Saturday, July 23, 2011

The benevolent slavery of America

I wrote about the conservative pledge that Michelle Bachmann was so quick to sign. One little piece of that pledge touched on slavery, but since it was quickly deleted, I didn't comment about it. That piece was this text:

Slavery had a disastrous impact on African-American families, yet sadly a child born into slavery in 1860 was more likely to be raised by his mother and father in a two-parent household than was an African-American baby born after the election of the USA’s first African-American President.

We (in what is sometimes called the reality-based community) know how idiotic and offensive that statement is. We are pleased it was deleted so quickly.

Essayist Terrence Heath explores that little piece and why it was there.

A lot has been written in conservative circles since at least 2006 (Heath's quotes only go back that far) that try to paint the picture that slavery really wasn't that bad. These writings say such things as: Slavery in America was much better than the savagery of life in Africa. God wanted to bring the Black man to America and slavery was how he did it (this from the people who say the races shouldn't mix?).
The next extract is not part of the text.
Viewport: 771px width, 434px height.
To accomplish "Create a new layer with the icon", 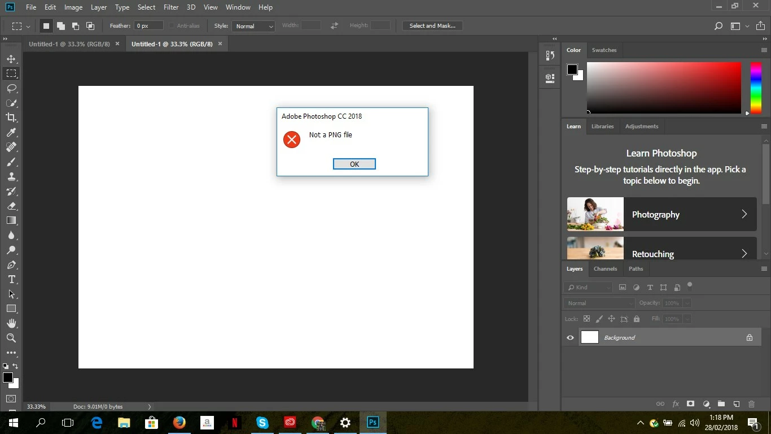I will [x=737, y=404].
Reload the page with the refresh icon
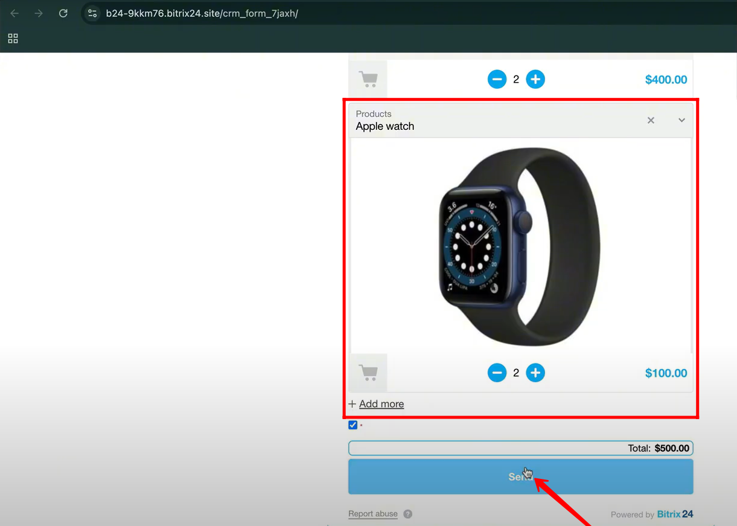Viewport: 737px width, 526px height. 63,13
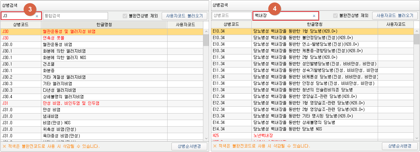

Blacks should be thankful for slavery. They were taken from vicious slavery of their degenerate tribal chiefs to the benevolent slavery in America. The slave trade has been renamed the "Atlantic Triangular Trade." Race relationships were good before the Civil War. Michelle Obama (descended from slaves) wants slavery reparations. When the Constitution was read in Congress last January the parts about slavery were omitted. Biblical law permits voluntary slavery (Blacks volunteered to be slaves?) because some people cannot live independently and are by nature slaves.

Note again these statements were made 40 years after the end of Jim Crow, in what should be an enlightened era.

A bit of history. Back in the late 1940s liberals were dismayed that some pretty anti-liberal people were fiercely loyal to the Democratic Party, and the party was home to Jim Crow. So when Democrat President Johnson signed the Civil Rights and Voting Rights act, he was seen as a traitor. Nixon capitalized on that with his Southern Strategy and the GOP has been playing the race card -- and holding the South -- ever since.

So why isn't the GOP denouncing those kinds of statements? Perhaps they privately believe them. The people who do believe those statements make up a significant chunk of their base and they don't want to tick them off. And the citizens (or their church leaders) can't denounce them without going into serious contortions about what their leaders said.

And these are the people pushing Michelle Bachmann's candidacy.